[INSTRUCTIONS FOR THE TASK]
All of the material must be duplicated exactly, line by line.

[DATASET EXCERPTS]
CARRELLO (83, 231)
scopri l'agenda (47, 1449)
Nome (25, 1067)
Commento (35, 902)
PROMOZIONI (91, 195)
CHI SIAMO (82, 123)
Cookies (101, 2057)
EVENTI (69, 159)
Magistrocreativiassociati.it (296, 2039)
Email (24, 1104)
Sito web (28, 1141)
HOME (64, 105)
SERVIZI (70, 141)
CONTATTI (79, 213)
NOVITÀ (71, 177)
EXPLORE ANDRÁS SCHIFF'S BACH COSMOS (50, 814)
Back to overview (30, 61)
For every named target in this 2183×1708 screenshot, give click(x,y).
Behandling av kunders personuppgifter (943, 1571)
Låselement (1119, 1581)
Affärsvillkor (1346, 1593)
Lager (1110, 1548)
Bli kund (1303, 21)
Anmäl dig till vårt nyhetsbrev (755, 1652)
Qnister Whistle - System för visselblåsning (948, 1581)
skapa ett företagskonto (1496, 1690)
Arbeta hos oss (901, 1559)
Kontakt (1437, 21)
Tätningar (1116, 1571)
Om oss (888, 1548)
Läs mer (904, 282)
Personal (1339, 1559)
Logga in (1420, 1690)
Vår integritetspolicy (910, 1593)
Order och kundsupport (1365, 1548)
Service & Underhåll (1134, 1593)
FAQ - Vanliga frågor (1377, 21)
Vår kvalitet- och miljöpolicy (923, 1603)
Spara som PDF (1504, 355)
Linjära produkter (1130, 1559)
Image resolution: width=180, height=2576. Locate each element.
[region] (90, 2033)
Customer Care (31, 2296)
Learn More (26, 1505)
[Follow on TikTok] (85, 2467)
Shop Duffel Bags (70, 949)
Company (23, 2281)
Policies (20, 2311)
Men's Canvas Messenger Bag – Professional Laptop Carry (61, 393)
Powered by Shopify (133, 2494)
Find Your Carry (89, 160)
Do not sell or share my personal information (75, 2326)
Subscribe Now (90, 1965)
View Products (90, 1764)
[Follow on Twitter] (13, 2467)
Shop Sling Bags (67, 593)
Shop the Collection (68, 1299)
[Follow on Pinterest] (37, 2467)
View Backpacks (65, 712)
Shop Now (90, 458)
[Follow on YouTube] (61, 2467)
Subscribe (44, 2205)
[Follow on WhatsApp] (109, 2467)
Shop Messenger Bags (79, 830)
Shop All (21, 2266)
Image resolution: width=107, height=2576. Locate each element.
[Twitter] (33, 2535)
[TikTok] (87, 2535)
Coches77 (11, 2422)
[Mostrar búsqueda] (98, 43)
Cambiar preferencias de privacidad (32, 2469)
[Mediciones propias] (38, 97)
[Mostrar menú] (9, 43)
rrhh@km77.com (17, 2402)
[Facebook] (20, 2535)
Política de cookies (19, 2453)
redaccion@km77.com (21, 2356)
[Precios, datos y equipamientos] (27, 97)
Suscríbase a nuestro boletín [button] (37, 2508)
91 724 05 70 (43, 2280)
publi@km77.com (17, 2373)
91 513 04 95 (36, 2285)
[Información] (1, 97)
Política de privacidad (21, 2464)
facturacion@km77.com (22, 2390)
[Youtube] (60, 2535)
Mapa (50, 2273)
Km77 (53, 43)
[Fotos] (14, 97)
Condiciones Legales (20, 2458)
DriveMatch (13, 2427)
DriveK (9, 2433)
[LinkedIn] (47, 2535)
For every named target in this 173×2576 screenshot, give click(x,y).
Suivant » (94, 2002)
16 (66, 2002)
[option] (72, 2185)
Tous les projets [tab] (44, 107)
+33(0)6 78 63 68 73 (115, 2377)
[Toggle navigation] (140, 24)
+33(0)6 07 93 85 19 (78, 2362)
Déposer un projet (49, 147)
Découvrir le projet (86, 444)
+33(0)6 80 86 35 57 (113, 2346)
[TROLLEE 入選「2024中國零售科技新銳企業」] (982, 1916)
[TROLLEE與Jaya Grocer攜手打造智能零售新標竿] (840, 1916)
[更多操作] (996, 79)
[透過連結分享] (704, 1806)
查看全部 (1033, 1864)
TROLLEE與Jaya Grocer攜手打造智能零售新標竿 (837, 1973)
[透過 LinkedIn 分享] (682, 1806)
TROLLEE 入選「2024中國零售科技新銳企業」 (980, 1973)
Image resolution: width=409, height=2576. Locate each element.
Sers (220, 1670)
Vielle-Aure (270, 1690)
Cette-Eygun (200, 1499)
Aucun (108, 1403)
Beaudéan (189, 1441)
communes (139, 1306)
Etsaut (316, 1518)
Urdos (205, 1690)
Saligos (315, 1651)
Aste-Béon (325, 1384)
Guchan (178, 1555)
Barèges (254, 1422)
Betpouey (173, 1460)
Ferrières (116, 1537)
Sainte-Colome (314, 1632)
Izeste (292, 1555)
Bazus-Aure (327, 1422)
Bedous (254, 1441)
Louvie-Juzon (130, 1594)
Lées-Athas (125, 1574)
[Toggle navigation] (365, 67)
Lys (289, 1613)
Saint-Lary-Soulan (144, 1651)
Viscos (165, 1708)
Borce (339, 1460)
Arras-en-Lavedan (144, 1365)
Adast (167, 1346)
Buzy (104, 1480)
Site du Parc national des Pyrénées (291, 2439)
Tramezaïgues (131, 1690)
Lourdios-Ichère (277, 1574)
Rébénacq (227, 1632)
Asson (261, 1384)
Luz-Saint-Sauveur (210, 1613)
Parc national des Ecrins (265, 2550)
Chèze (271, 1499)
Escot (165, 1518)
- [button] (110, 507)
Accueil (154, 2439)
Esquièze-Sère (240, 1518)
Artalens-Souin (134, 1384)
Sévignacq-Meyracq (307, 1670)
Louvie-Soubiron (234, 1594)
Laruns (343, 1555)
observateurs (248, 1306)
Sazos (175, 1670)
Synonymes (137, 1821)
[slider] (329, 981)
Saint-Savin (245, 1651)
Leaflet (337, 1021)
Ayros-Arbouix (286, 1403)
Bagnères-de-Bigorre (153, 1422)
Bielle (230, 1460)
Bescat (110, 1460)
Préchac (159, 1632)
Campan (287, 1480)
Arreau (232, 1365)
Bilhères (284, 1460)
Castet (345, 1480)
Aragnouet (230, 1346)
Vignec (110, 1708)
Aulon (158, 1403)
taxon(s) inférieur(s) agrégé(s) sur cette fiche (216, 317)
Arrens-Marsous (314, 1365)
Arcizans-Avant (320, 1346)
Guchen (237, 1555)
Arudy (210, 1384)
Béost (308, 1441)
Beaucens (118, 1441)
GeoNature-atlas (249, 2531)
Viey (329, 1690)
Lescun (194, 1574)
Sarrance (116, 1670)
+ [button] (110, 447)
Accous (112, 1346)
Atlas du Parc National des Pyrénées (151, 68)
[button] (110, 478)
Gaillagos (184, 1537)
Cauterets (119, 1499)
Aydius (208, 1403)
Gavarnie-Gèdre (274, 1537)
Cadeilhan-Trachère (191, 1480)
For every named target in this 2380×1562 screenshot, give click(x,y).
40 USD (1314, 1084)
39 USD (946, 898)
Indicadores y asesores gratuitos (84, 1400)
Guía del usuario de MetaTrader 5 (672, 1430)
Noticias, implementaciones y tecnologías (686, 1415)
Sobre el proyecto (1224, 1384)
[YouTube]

[RESPONSE TO THE EXERCISE]
CARRELLO (83, 231)
scopri l'agenda (47, 1449)
Nome (25, 1067)
Commento (35, 902)
PROMOZIONI (91, 195)
CHI SIAMO (82, 123)
Cookies (101, 2057)
EVENTI (69, 159)
Magistrocreativiassociati.it (296, 2039)
Email (24, 1104)
Sito web (28, 1141)
HOME (64, 105)
SERVIZI (70, 141)
CONTATTI (79, 213)
NOVITÀ (71, 177)
EXPLORE ANDRÁS SCHIFF'S BACH COSMOS (50, 814)
Back to overview (30, 61)
For every named target in this 2183×1708 screenshot, give click(x,y).
Behandling av kunders personuppgifter (943, 1571)
Låselement (1119, 1581)
Affärsvillkor (1346, 1593)
Lager (1110, 1548)
Bli kund (1303, 21)
Anmäl dig till vårt nyhetsbrev (755, 1652)
Qnister Whistle - System för visselblåsning (948, 1581)
skapa ett företagskonto (1496, 1690)
Arbeta hos oss (901, 1559)
Kontakt (1437, 21)
Tätningar (1116, 1571)
Om oss (888, 1548)
Läs mer (904, 282)
Personal (1339, 1559)
Logga in (1420, 1690)
Vår integritetspolicy (910, 1593)
Order och kundsupport (1365, 1548)
Service & Underhåll (1134, 1593)
FAQ - Vanliga frågor (1377, 21)
Vår kvalitet- och miljöpolicy (923, 1603)
Spara som PDF (1504, 355)
Linjära produkter (1130, 1559)
Image resolution: width=180, height=2576. Locate each element.
[region] (90, 2033)
Customer Care (31, 2296)
Learn More (26, 1505)
[Follow on TikTok] (85, 2467)
Shop Duffel Bags (70, 949)
Company (23, 2281)
Policies (20, 2311)
Men's Canvas Messenger Bag – Professional Laptop Carry (61, 393)
Powered by Shopify (133, 2494)
Find Your Carry (89, 160)
Do not sell or share my personal information (75, 2326)
Subscribe Now (90, 1965)
View Products (90, 1764)
[Follow on Twitter] (13, 2467)
Shop Sling Bags (67, 593)
Shop the Collection (68, 1299)
[Follow on Pinterest] (37, 2467)
View Backpacks (65, 712)
Shop Now (90, 458)
[Follow on YouTube] (61, 2467)
Subscribe (44, 2205)
[Follow on WhatsApp] (109, 2467)
Shop Messenger Bags (79, 830)
Shop All (21, 2266)
Image resolution: width=107, height=2576. Locate each element.
[Twitter] (33, 2535)
[TikTok] (87, 2535)
Coches77 (11, 2422)
[Mostrar búsqueda] (98, 43)
Cambiar preferencias de privacidad (32, 2469)
[Mediciones propias] (38, 97)
[Mostrar menú] (9, 43)
rrhh@km77.com (17, 2402)
[Facebook] (20, 2535)
Política de cookies (19, 2453)
redaccion@km77.com (21, 2356)
[Precios, datos y equipamientos] (27, 97)
Suscríbase a nuestro boletín [button] (37, 2508)
91 724 05 70 (43, 2280)
publi@km77.com (17, 2373)
91 513 04 95 (36, 2285)
[Información] (1, 97)
Política de privacidad (21, 2464)
facturacion@km77.com (22, 2390)
[Youtube] (60, 2535)
Mapa (50, 2273)
Km77 (53, 43)
[Fotos] (14, 97)
Condiciones Legales (20, 2458)
DriveMatch (13, 2427)
DriveK (9, 2433)
[LinkedIn] (47, 2535)
For every named target in this 173×2576 screenshot, give click(x,y).
Suivant » (94, 2002)
16 (66, 2002)
[option] (72, 2185)
Tous les projets [tab] (44, 107)
+33(0)6 78 63 68 73 (115, 2377)
[Toggle navigation] (140, 24)
+33(0)6 07 93 85 19 (78, 2362)
Déposer un projet (49, 147)
Découvrir le projet (86, 444)
+33(0)6 80 86 35 57 (113, 2346)
[TROLLEE 入選「2024中國零售科技新銳企業」] (982, 1916)
[TROLLEE與Jaya Grocer攜手打造智能零售新標竿] (840, 1916)
[更多操作] (996, 79)
[透過連結分享] (704, 1806)
查看全部 (1033, 1864)
TROLLEE與Jaya Grocer攜手打造智能零售新標竿 (837, 1973)
[透過 LinkedIn 分享] (682, 1806)
TROLLEE 入選「2024中國零售科技新銳企業」 (980, 1973)
Image resolution: width=409, height=2576. Locate each element.
Sers (220, 1670)
Vielle-Aure (270, 1690)
Cette-Eygun (200, 1499)
Aucun (108, 1403)
Beaudéan (189, 1441)
communes (139, 1306)
Etsaut (316, 1518)
Urdos (205, 1690)
Saligos (315, 1651)
Aste-Béon (325, 1384)
Guchan (178, 1555)
Barèges (254, 1422)
Betpouey (173, 1460)
Ferrières (116, 1537)
Sainte-Colome (314, 1632)
Izeste (292, 1555)
Bazus-Aure (327, 1422)
Bedous (254, 1441)
Louvie-Juzon (130, 1594)
Lées-Athas (125, 1574)
[Toggle navigation] (365, 67)
Lys (289, 1613)
Saint-Lary-Soulan (144, 1651)
Viscos (165, 1708)
Borce (339, 1460)
Arras-en-Lavedan (144, 1365)
Adast (167, 1346)
Buzy (104, 1480)
Site du Parc national des Pyrénées (291, 2439)
Tramezaïgues (131, 1690)
Lourdios-Ichère (277, 1574)
Rébénacq (227, 1632)
Asson (261, 1384)
Luz-Saint-Sauveur (210, 1613)
Parc national des Ecrins (265, 2550)
Chèze (271, 1499)
Escot (165, 1518)
- [button] (110, 507)
Accueil (154, 2439)
Esquièze-Sère (240, 1518)
Artalens-Souin (134, 1384)
Sévignacq-Meyracq (307, 1670)
Louvie-Soubiron (234, 1594)
Laruns (343, 1555)
observateurs (248, 1306)
Sazos (175, 1670)
Synonymes (137, 1821)
[slider] (329, 981)
Saint-Savin (245, 1651)
Leaflet (337, 1021)
Ayros-Arbouix (286, 1403)
Bagnères-de-Bigorre (153, 1422)
Bielle (230, 1460)
Bescat (110, 1460)
Préchac (159, 1632)
Campan (287, 1480)
Arreau (232, 1365)
Bilhères (284, 1460)
Castet (345, 1480)
Aragnouet (230, 1346)
Vignec (110, 1708)
Aulon (158, 1403)
taxon(s) inférieur(s) agrégé(s) sur cette fiche (216, 317)
Arrens-Marsous (314, 1365)
Arcizans-Avant (320, 1346)
Guchen (237, 1555)
Arudy (210, 1384)
Béost (308, 1441)
Beaucens (118, 1441)
GeoNature-atlas (249, 2531)
Viey (329, 1690)
Lescun (194, 1574)
Sarrance (116, 1670)
+ [button] (110, 447)
Accous (112, 1346)
Atlas du Parc National des Pyrénées (151, 68)
[button] (110, 478)
Gaillagos (184, 1537)
Cauterets (119, 1499)
Aydius (208, 1403)
Gavarnie-Gèdre (274, 1537)
Cadeilhan-Trachère (191, 1480)
For every named target in this 2380×1562 screenshot, give click(x,y).
40 USD (1314, 1084)
39 USD (946, 898)
Indicadores y asesores gratuitos (84, 1400)
Guía del usuario de MetaTrader 5 (672, 1430)
Noticias, implementaciones y tecnologías (686, 1415)
Sobre el proyecto (1224, 1384)
[YouTube]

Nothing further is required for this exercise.